The entire passenger compartment feels well-finished with good quality materials and the Altroz has what Tata terms as wing 90 doors which open 90 degrees to allow better ingress and egress. But thanks to the sharply sloping A-pillar, you have to watch your head while getting in or out. Ingress and egress at the rear is a little compromised too, as the floor is low and the higher door sill is a bit like a step that you have to go over, and this is not so convenient. The fact that the doors open so wide also means you have to be careful not to hit them on the walls or cars parked on the sides.
Engine and transmission
The Tata Altroz comes with a naturally aspirated 3-cylinder petrol engine that makes 86PS and 113Nm of torque. It feels a bit underpowered and you have to rev it hard to make any real progress and it gets quite vocal when pushed. In comparison, the 1.5-litre diesel appears far more refined. It generates 90PS and 200Nm of torque.
The additional torque gives it good punch and far better drivability and though it will be substantially more expensive than the petrol version, it's the engine I would opt for. The Altroz has two driving modes; City and Economy, but the button to switch between them has nothing written on it. The diesel weighs 1,150kg, which is 114kg more than the petrol and both power plants come mated to a 5-speed manual. The shift quality and precision with which you can select the slots on this transmission, is easily the best yet in a Tata vehicle.
The Altroz also has the best driving dynamics of any Tata vehicle so far. The new ALFA platform feels strong and stiff and the suspension is very well-sorted too. It deals with all imperfections in the road in an impressive manner and the ride is comfortable without being too stiff. The body roll is also well-controlled and the steering feels nice and accurate and is suitably weighted.
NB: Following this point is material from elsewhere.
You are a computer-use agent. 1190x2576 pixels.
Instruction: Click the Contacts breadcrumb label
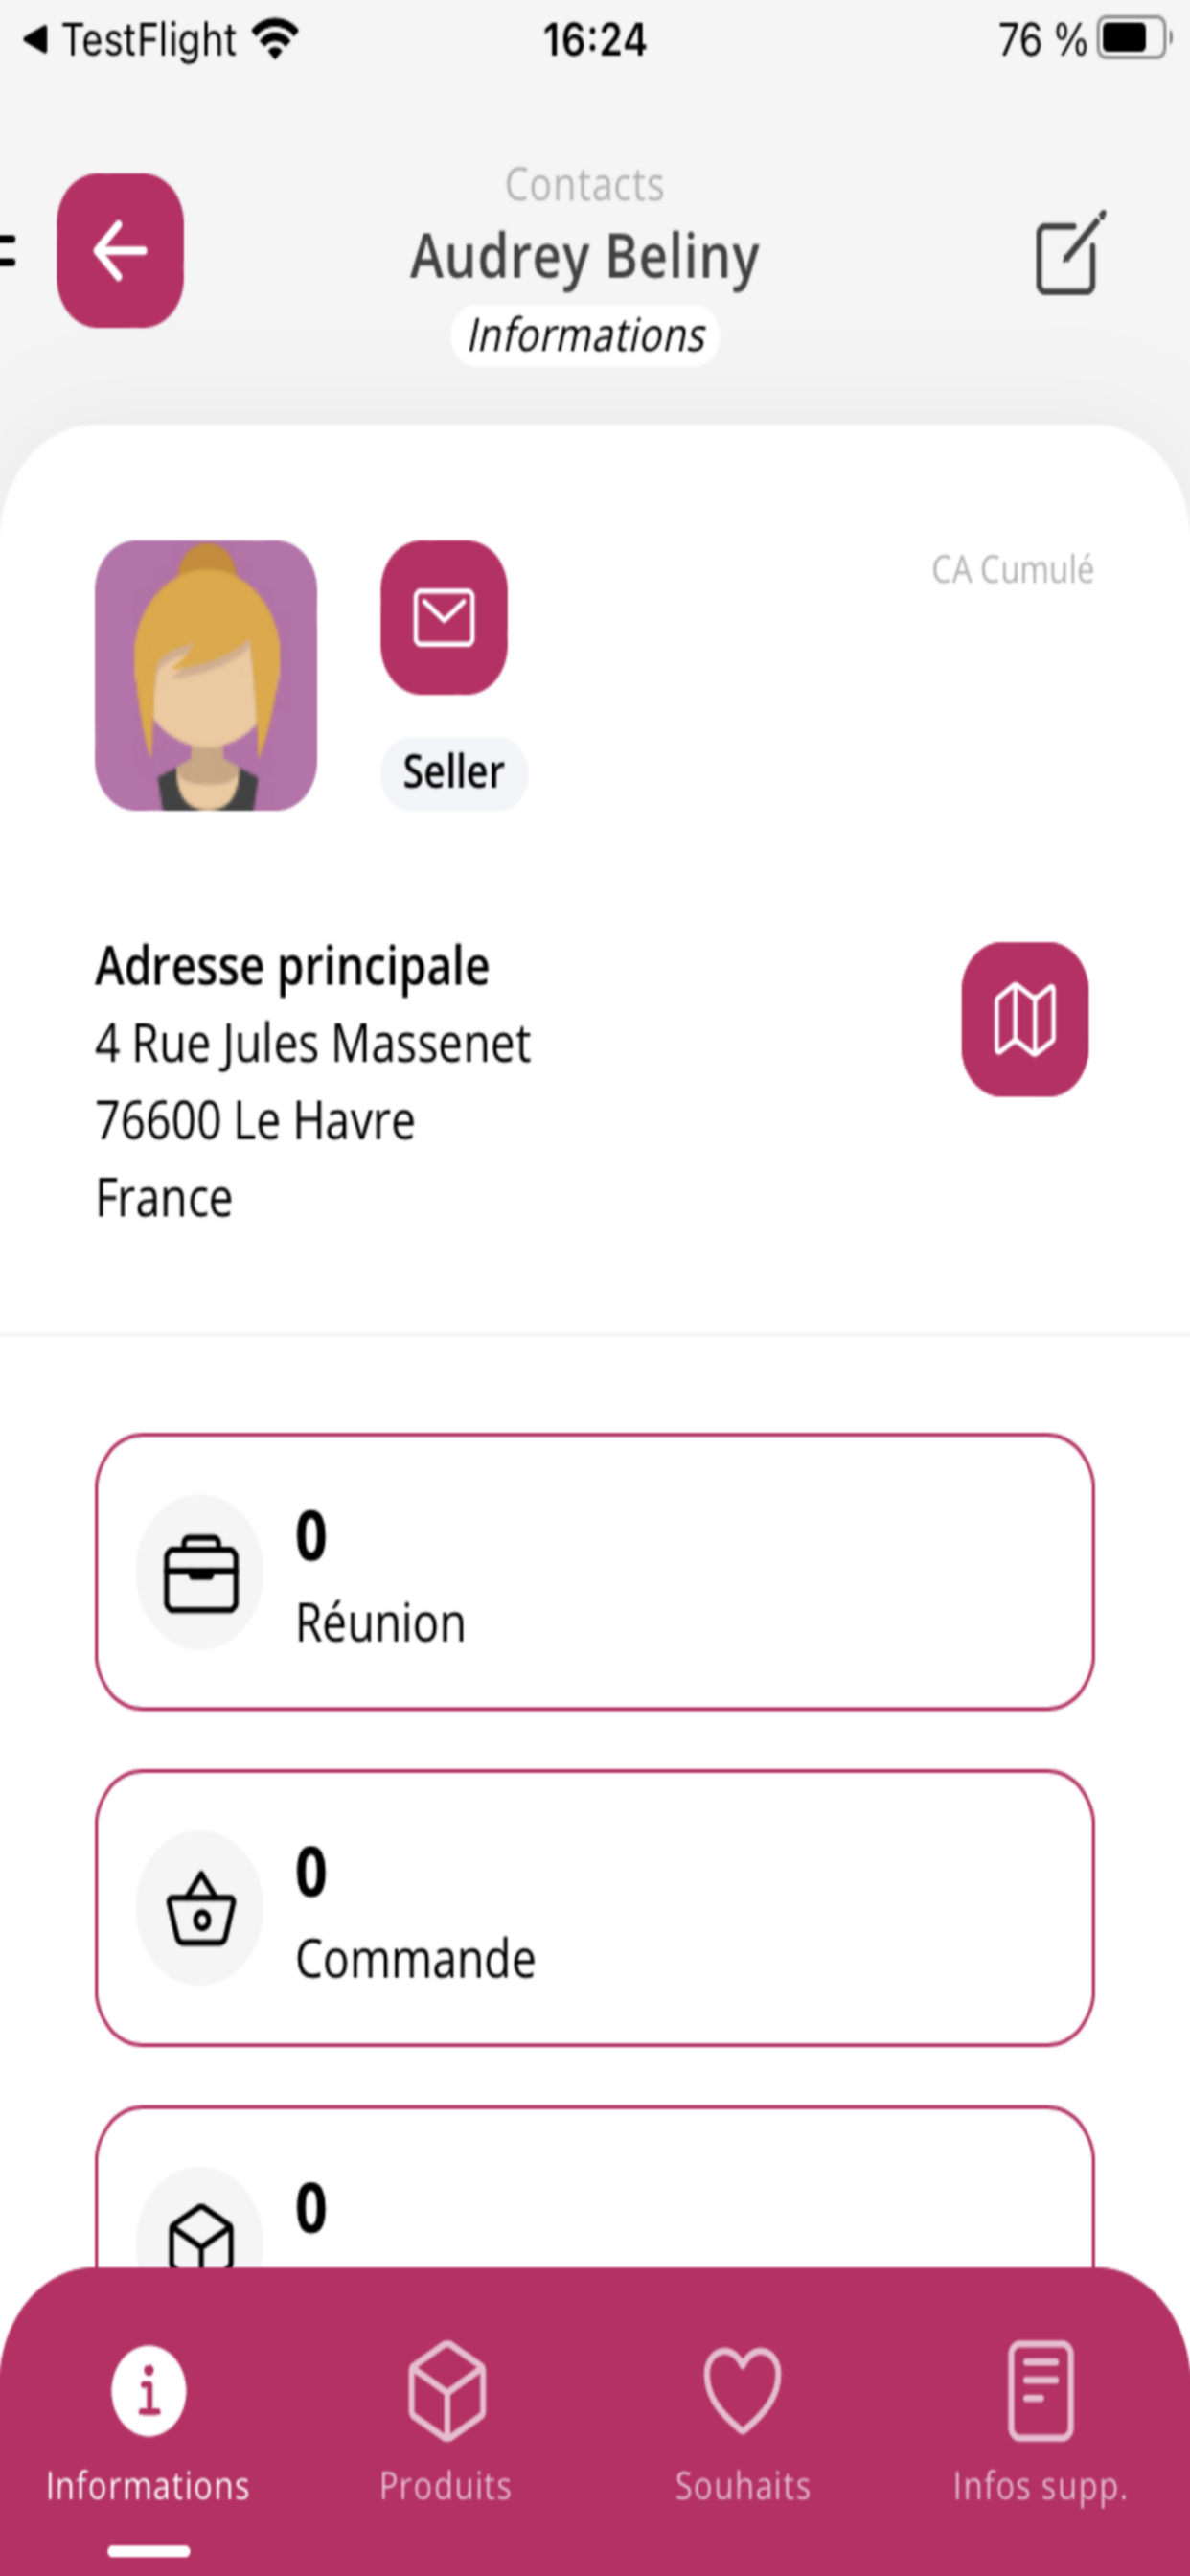pos(584,185)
The braking is confidence inspiring and even under hard braking, the Tata Altroz holds its line. The pedal feel and modulation is good too. While the handling also appears to be predictable and the Altroz should stay well planted on twisty roads, we could not really put this to the test on the arrow straight roads around Jaisalmer.
The large windscreen and sharp rake angle mean more light hits the front and top of the dash which results in irritating reflections and glare on the lower part of the windshield. The base of the door mirrors also has a chrome garnish and at certain angles, it reflects the sunlight directly into the driver's eyes, which is really very distracting and disturbing.
The Tata Altroz will compete with the likes of the Maruti Suzuki Baleno, Honda Jazz, Hyundai i20, etc, and though Tata has not announced the price, they should price it competitively in the Rs 5 to 8 lakh range. In my opinion, the Altroz is Tata's best vehicle until now, and one that also has all the ingredients to match up to the competition.